- _EXERCISE DESCRIPTION_
Could you retype only the lines from the one containing "Where should I" through the final line of the entries, both included, skipping any images?

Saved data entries
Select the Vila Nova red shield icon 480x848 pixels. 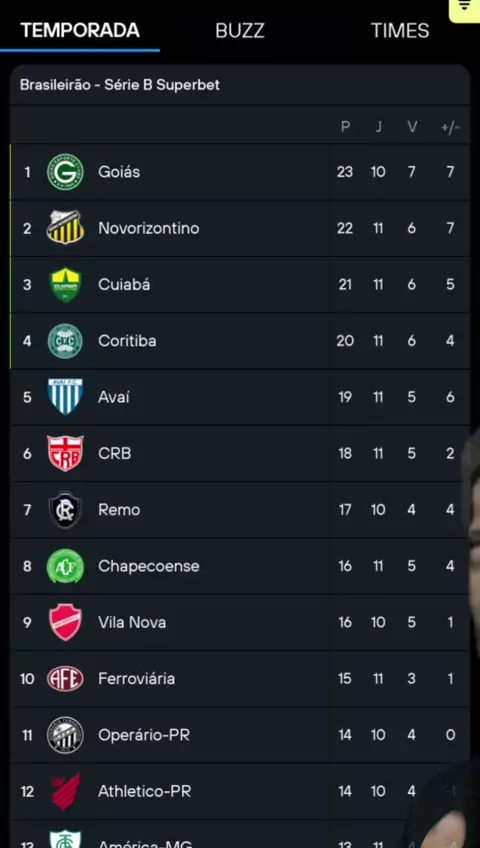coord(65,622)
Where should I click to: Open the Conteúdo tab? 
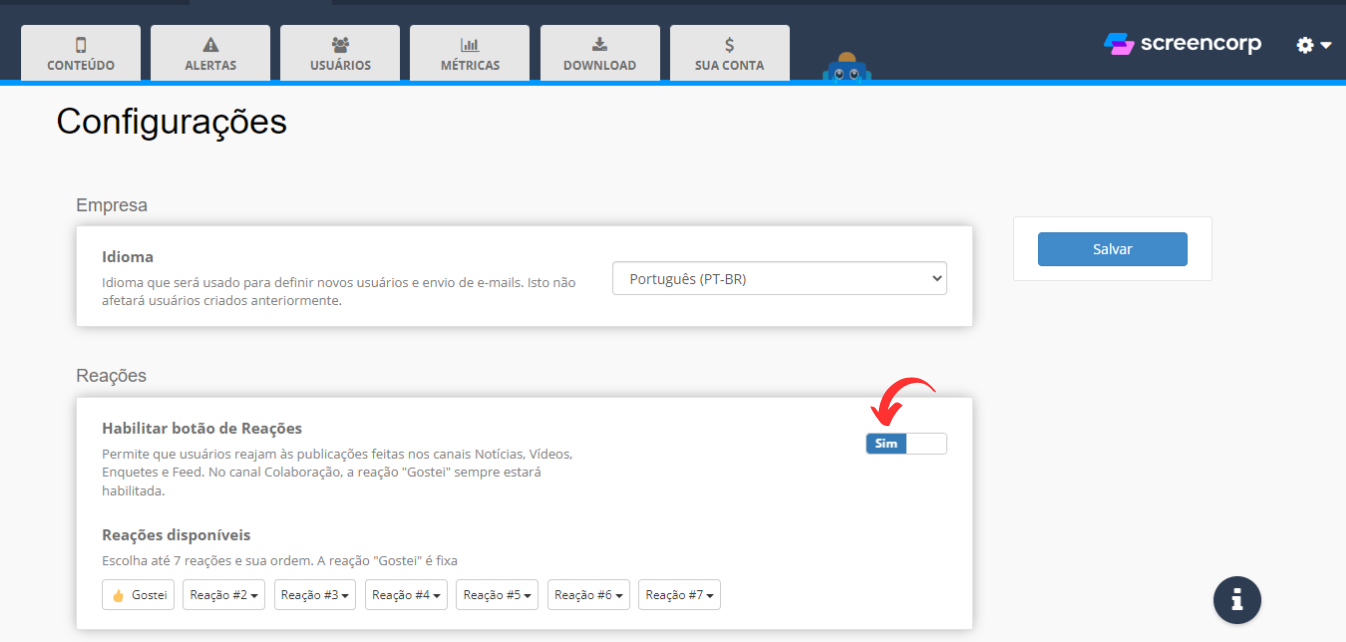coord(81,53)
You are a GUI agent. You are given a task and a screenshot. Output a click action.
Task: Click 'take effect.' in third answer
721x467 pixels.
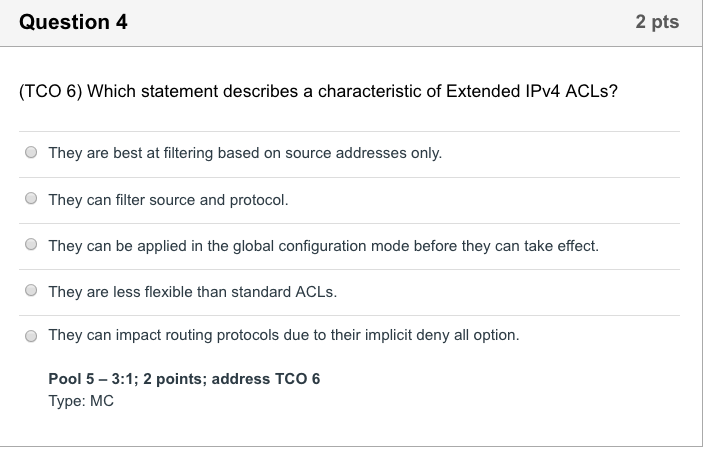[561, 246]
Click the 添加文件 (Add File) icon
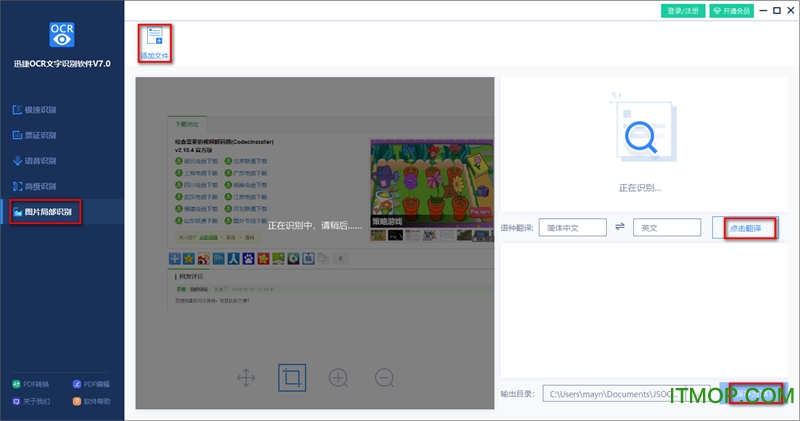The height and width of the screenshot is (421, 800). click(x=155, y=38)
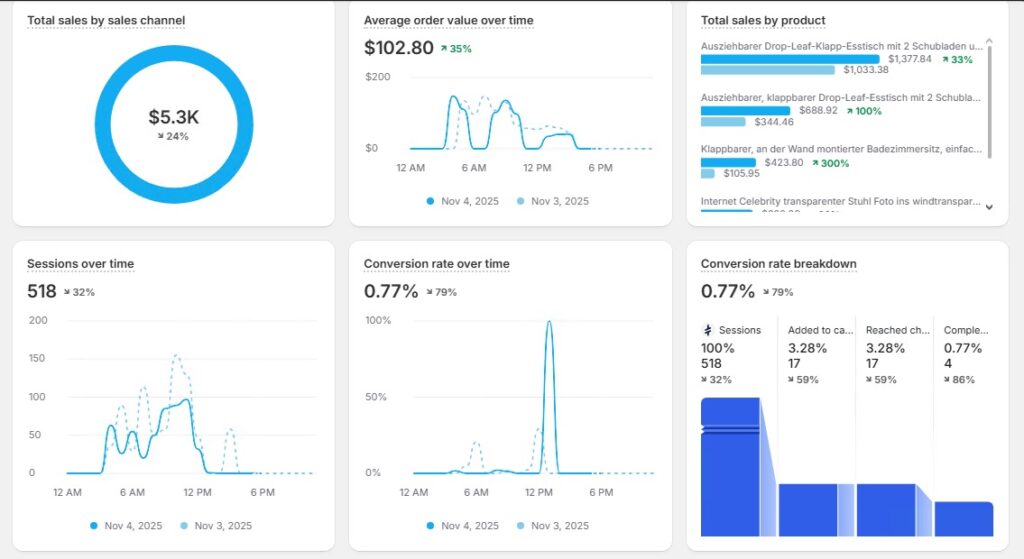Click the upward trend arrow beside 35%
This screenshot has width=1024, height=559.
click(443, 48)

- _ANSWER_
Where should I click to: Open the Conteúdo tab? 
coord(81,53)
You are a GUI agent. You are given a task and a screenshot. Output a click action.
Task: Click 'take effect.' in third answer
721x467 pixels.
[561, 246]
Click the 添加文件 (Add File) icon
The height and width of the screenshot is (421, 800). click(x=155, y=38)
Click the upward trend arrow beside 35%
This screenshot has width=1024, height=559.
click(443, 48)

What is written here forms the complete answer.